In an April 30, 2014 decision, United States v. Carter, the Fourth Circuit found that the Government carried this burden on remand following an evidentiary hearing. The appeals court explained why it reached this conclusion:


“On remand, both the government and Carter submitted a number of publications and studies to the district court about the behavioral tendencies of drug users. After considering the evidence, the [trial] court concluded that the government had carried its burden, finding that the data indicated ‘a correlation between violent crime . . . and drug use.’


While the court acknowledged that the government’s studies did not prove ‘a strict causal nexus’ between drug usage and violence, it found that ‘the two factors frequently coincide.’ In addition, it pointed to ‘common-sense notions’ that supported the fit between drug users and violence, noting (1) that drug users are more likely to encounter law enforcement; (2) that their criminal associations increase the risk of violence; (3) that the high price of drugs is likely to lead to violent property crimes; and (4) that drug use impairs judgment.


“The [trial] court then concluded: ‘Based upon the narrowed design of the statute, the empirical and scholarly evidence relied upon, the weight of precedent nationwide, and common sense, the United States has shouldered its burden of establishing that section 922(g)(3) is reasonably fitted to achieve the substantial governmental objective of protecting the community from crime by keeping guns out of the hands of those impaired by their use of controlled substances. The court, accordingly, concludes that section 922(g)(3) is constitutional as applied to Mr. Carter.’”


In supporting the trial court’s findings, the Fourth Circuit brushed aside Carter’s argument that marijuana use is different from general drug use in that “marijuana users are not prone to violence.” The appeals court summed up its position on that argument this way:


“We have little trouble concluding that the studies presented to the district court by both the government and Carter indicate a strong link between drug use and violence. A study by Carrie Oser and colleagues, offered by the government, found that probationers who had perpetrated violence in the past were significantly more likely to have used a host of drugs — marijuana, hallucinogens, sedatives, and heroin — than probationers who had never been involved in a violent episode.

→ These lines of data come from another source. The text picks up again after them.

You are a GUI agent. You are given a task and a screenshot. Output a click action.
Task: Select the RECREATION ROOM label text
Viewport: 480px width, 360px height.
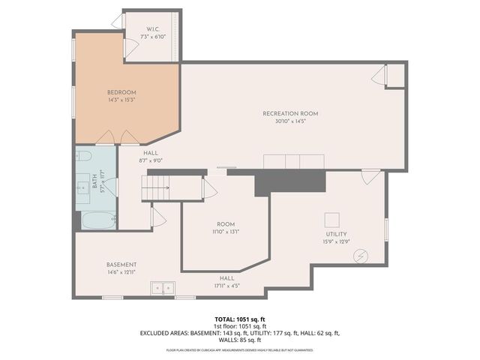coord(290,113)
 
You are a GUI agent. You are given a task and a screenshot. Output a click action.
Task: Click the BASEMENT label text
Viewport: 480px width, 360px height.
coord(121,265)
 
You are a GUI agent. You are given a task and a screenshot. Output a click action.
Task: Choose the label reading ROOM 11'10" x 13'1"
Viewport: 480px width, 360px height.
coord(226,224)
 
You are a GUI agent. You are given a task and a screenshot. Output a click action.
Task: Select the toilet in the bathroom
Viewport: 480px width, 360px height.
coord(83,156)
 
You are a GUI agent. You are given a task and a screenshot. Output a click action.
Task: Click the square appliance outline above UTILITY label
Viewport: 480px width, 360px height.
coord(331,219)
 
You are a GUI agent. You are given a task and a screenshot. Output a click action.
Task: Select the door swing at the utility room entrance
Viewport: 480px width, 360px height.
coord(369,177)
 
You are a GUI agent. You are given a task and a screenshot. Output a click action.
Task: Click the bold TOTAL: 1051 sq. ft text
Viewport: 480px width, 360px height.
coord(239,319)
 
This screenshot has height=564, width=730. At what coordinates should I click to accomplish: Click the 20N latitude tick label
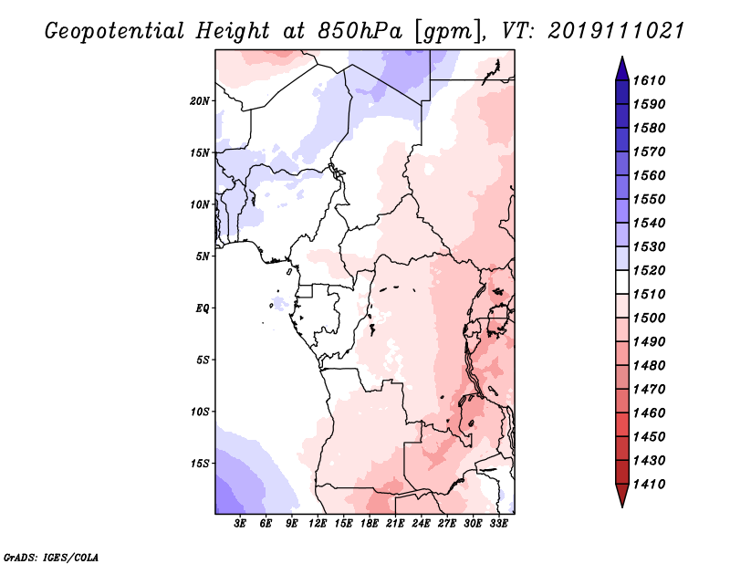click(x=200, y=100)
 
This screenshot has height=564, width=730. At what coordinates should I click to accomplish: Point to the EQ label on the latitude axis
click(x=203, y=308)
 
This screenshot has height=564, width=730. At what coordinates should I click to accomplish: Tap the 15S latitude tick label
click(x=200, y=463)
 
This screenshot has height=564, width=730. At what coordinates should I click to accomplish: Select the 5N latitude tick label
click(x=203, y=256)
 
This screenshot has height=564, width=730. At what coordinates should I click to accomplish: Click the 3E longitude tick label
click(x=241, y=524)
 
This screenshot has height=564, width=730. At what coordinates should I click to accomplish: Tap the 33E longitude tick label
click(x=499, y=524)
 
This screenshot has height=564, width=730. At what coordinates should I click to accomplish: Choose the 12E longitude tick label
click(x=318, y=524)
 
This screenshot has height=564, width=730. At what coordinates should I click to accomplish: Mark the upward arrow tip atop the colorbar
click(x=620, y=60)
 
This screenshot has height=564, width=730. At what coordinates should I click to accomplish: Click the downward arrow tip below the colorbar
click(x=620, y=504)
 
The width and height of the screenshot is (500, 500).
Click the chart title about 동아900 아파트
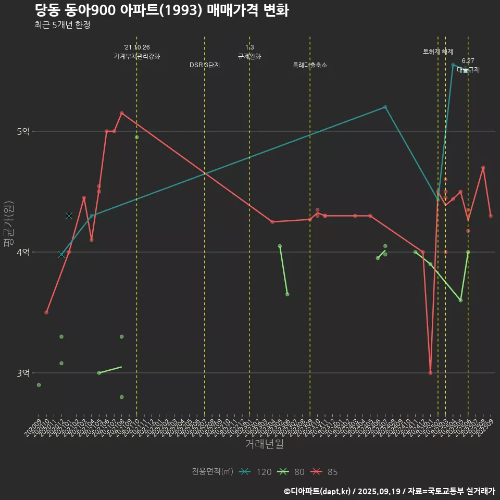[x=161, y=10]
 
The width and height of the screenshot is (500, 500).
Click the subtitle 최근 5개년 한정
[x=63, y=25]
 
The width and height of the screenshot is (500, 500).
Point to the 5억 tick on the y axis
[x=23, y=131]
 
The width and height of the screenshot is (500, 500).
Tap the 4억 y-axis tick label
[x=23, y=252]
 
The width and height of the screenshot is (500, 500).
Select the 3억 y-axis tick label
[x=23, y=373]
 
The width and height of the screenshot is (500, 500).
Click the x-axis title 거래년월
[x=264, y=444]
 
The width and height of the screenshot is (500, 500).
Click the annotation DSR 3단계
[x=205, y=65]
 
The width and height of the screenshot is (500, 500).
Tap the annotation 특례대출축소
[x=310, y=65]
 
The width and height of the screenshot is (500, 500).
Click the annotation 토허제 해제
[x=438, y=52]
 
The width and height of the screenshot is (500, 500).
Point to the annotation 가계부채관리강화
[x=137, y=56]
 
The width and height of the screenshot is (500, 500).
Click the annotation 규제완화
[x=249, y=56]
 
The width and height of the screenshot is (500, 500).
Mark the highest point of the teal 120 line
[x=453, y=65]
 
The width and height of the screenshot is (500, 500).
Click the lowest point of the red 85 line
[x=430, y=373]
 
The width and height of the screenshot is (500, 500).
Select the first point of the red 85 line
[x=46, y=312]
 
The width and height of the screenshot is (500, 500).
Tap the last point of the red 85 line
[x=491, y=216]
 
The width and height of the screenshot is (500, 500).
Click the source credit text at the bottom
[x=389, y=491]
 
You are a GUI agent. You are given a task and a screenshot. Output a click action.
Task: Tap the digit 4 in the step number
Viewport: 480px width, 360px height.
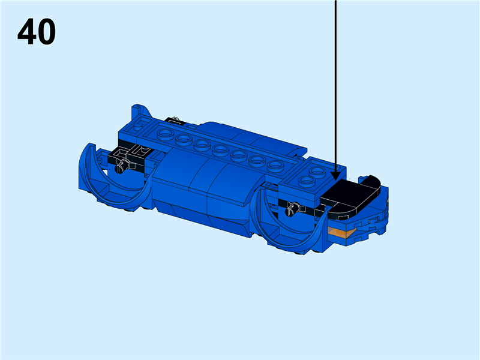pos(27,32)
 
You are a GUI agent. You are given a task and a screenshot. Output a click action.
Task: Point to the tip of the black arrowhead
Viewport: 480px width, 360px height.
pos(335,179)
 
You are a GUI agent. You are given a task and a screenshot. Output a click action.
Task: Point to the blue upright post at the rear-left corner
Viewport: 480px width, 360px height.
pos(136,112)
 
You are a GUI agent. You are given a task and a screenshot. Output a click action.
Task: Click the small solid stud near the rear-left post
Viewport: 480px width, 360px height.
pos(139,127)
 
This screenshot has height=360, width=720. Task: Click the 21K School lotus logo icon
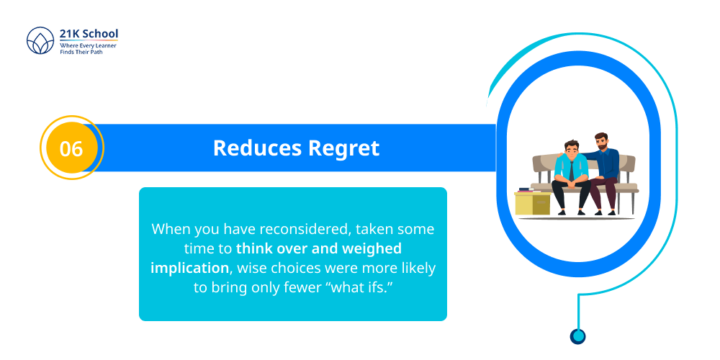(x=40, y=41)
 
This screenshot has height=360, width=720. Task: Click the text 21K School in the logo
(x=89, y=34)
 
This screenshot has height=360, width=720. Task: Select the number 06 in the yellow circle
(x=71, y=148)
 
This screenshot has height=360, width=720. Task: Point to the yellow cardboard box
(x=532, y=204)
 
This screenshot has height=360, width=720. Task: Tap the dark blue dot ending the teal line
(x=577, y=336)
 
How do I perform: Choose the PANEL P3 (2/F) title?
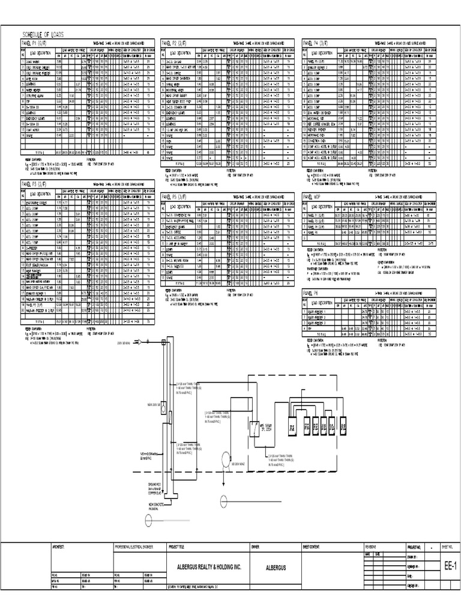(x=34, y=184)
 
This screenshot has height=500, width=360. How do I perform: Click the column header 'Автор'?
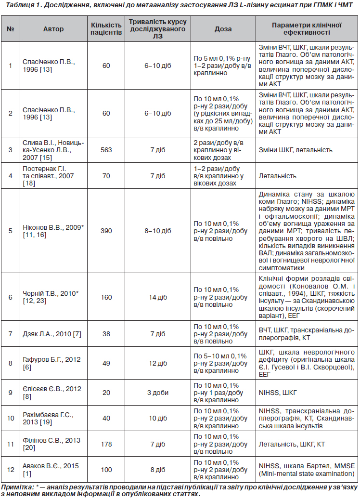pyautogui.click(x=53, y=29)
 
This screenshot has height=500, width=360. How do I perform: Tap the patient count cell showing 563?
pyautogui.click(x=106, y=150)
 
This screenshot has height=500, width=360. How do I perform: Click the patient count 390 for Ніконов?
pyautogui.click(x=106, y=231)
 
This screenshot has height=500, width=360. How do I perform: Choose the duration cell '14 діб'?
pyautogui.click(x=157, y=297)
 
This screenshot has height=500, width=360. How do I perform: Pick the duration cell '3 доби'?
pyautogui.click(x=157, y=393)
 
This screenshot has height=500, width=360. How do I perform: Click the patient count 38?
pyautogui.click(x=106, y=334)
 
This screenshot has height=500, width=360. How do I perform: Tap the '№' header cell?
pyautogui.click(x=10, y=29)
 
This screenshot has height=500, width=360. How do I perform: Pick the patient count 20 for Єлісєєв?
pyautogui.click(x=106, y=393)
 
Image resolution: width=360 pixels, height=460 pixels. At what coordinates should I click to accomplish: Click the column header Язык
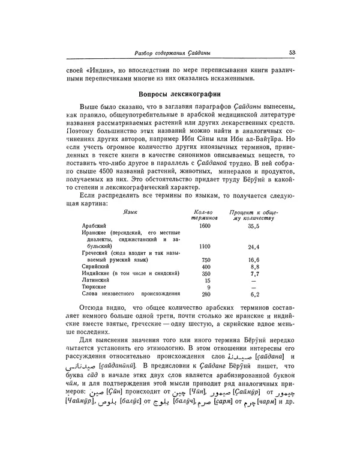point(129,213)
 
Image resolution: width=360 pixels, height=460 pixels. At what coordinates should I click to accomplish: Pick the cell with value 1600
point(205,225)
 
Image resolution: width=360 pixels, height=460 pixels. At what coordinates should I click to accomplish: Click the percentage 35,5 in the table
point(253,226)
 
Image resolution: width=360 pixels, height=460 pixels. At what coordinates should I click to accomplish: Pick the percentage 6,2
point(254,295)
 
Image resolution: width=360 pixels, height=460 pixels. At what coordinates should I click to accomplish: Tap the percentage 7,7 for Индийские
point(254,273)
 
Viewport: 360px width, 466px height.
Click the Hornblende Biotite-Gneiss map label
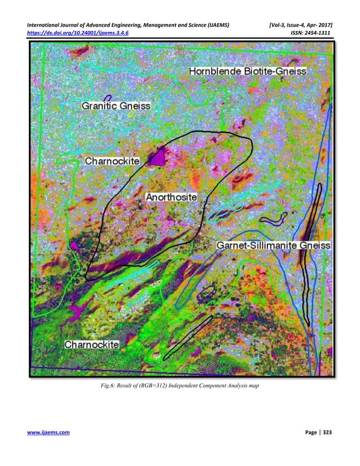click(x=247, y=72)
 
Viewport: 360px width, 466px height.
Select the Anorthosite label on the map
click(x=171, y=197)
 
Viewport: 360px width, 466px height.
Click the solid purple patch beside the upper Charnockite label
click(x=158, y=156)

A 2004 survey of prisoners by the Bureau of Justice, again offered by the government, found that almost 50% of all state and federal prisoners who had committed violent felonies were drug abusers or addicts in the year before their arrest, as compared to only 2% of the general population. That survey also found that inmates who were dependent on drugs or abusing them were much more likely to have a criminal history.


The government also presented a study by Lana Harrison and Joseph Gfroerer, which found that individuals who used marijuana or marijuana and cocaine, in addition to alcohol, were significantly more likely to engage in violent crime than individuals who only used alcohol. And finally, the government presented a study by Virginia McCoy and colleagues, which found that chronic cocaine and opiate users were more likely than nonusers to engage in robbery and violence.”

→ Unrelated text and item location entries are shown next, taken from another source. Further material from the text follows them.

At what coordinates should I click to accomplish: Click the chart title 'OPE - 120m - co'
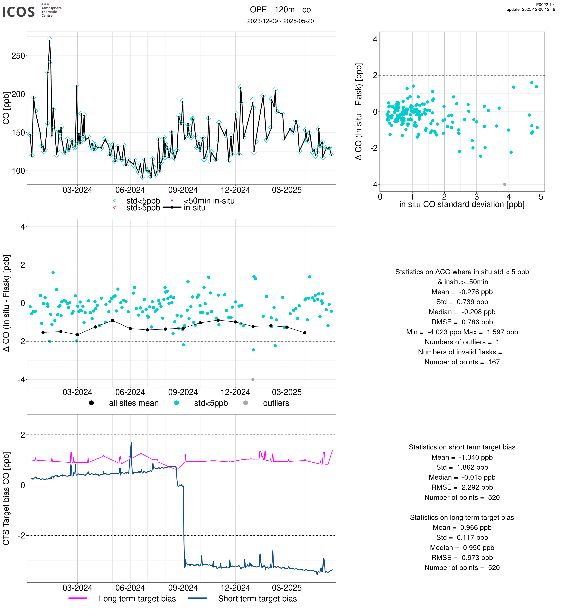(280, 10)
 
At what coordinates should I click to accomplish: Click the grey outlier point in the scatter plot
(505, 184)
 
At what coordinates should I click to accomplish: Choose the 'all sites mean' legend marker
(91, 403)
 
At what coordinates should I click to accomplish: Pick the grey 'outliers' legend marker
(246, 403)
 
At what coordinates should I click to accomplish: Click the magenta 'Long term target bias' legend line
(78, 598)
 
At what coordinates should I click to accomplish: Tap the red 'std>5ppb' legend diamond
(115, 208)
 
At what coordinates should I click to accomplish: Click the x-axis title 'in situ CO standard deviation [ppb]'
(462, 204)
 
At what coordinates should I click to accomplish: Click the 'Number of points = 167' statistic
(462, 362)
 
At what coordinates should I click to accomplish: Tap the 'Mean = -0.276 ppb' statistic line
(462, 292)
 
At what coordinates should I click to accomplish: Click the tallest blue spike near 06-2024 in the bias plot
(131, 443)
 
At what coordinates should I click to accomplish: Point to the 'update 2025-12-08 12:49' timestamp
(531, 9)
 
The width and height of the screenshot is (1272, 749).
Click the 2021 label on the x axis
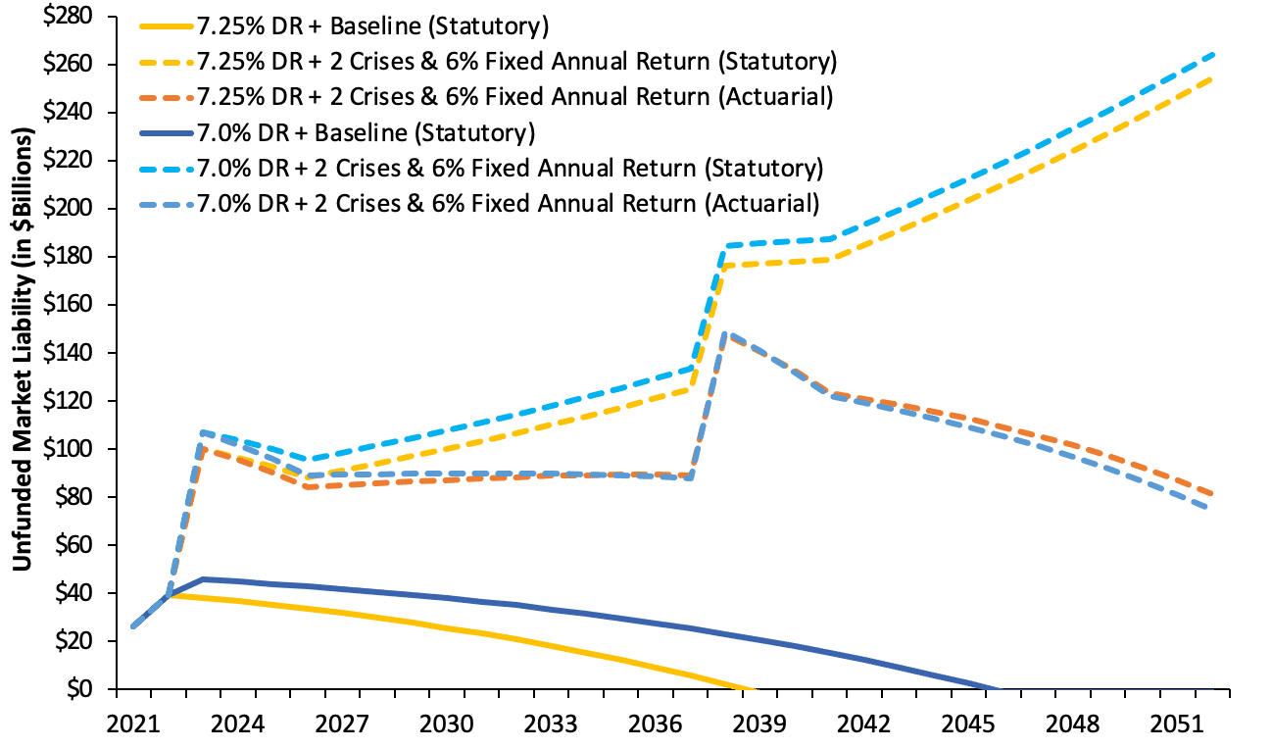[132, 724]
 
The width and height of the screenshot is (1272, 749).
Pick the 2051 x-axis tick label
[1177, 724]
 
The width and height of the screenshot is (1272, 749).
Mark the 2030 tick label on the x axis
[446, 724]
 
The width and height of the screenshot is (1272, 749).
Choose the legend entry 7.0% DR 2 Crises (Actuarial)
[508, 204]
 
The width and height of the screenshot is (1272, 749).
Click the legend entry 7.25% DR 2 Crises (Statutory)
[516, 61]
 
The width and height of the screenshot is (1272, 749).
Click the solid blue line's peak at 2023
[202, 578]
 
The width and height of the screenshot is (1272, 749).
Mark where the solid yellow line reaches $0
[753, 688]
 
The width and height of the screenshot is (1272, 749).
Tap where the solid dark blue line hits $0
[996, 688]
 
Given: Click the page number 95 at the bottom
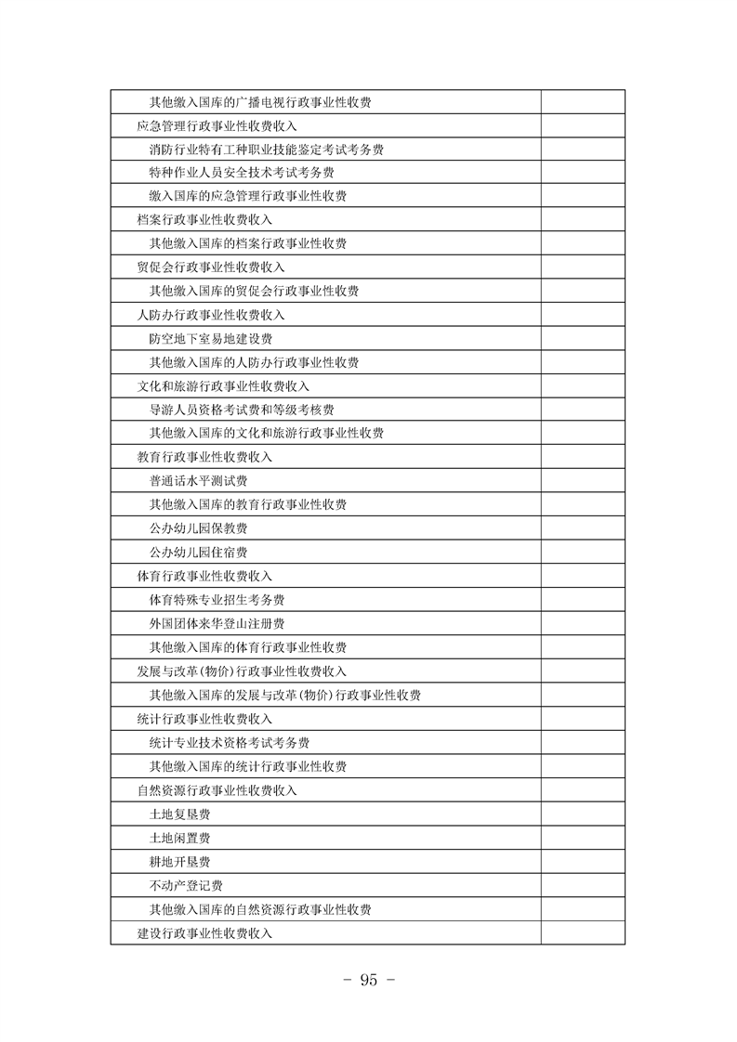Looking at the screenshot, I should [x=368, y=981].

Twenty-one states and the District of Columbia have legalized “medical marijuana” while seventeen states have decriminalized its use. Two states, Colorado and Washington, have legalized the drug’s “recreational use.” The Federal government nonetheless still considers marijuana illegal under the Controlled Substances Act.


Under the Fourth Circuit’s reasoning in the Carter decision, individuals who use marijuana in these states, including for medical use, do not have a Second Amendment right to “keep and bear arms” in defense of self, family or home. In other words, a law-abiding rancher in Colorado who uses marijuana to ease the effects of chemotherapy for his prostate cancer cannot possess his legally-purchased .30-.30 caliber rifle to protect his family, or his livestock from predators.